Each time a line of the listing holds "will", copy that line.

━━ INFORMATION GIVEN ━━

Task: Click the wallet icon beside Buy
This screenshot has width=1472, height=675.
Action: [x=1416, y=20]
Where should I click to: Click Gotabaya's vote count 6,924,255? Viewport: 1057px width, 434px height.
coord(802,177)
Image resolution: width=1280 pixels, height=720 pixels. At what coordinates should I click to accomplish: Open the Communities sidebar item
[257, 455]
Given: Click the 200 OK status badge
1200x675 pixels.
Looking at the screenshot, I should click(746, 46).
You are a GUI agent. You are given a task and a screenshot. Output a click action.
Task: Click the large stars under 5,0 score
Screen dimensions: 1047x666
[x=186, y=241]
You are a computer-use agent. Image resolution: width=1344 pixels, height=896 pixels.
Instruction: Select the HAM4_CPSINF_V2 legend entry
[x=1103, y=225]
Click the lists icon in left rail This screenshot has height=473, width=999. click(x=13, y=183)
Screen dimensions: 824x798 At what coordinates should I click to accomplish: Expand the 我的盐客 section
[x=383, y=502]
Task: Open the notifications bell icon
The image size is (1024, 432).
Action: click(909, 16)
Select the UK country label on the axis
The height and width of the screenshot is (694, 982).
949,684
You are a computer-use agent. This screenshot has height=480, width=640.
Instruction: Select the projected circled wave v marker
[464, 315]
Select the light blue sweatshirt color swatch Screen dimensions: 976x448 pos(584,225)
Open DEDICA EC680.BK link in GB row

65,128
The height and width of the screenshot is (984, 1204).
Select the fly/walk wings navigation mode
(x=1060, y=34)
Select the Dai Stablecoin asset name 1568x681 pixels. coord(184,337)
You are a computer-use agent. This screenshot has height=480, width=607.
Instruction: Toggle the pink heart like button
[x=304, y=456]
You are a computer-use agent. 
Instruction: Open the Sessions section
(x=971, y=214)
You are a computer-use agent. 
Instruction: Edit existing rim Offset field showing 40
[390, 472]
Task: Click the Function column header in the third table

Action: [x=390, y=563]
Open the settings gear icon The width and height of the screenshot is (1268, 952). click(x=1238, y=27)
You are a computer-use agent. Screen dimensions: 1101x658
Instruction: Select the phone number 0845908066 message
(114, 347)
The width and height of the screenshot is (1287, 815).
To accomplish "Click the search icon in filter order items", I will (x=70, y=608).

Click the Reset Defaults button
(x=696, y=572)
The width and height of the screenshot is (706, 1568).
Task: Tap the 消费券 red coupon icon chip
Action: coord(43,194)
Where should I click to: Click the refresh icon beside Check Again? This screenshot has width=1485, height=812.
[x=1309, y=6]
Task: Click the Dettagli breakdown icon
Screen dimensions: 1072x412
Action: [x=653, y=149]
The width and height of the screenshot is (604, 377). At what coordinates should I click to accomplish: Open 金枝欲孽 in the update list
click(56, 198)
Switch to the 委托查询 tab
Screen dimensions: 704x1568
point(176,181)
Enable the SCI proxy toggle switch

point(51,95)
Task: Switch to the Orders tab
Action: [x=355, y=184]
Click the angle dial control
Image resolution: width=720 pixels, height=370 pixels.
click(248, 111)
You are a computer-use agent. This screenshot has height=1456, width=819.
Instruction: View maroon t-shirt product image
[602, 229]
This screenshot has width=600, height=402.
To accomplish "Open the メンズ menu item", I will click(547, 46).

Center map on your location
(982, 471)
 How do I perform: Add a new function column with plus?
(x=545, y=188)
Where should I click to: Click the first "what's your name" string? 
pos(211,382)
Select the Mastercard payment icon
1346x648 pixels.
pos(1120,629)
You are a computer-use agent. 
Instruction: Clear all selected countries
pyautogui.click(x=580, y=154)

━━━

■ REPLY ■
To accomplish "Click the search icon in filter order items", I will (x=70, y=608).
To accomplish "Open the メンズ menu item", I will click(547, 46).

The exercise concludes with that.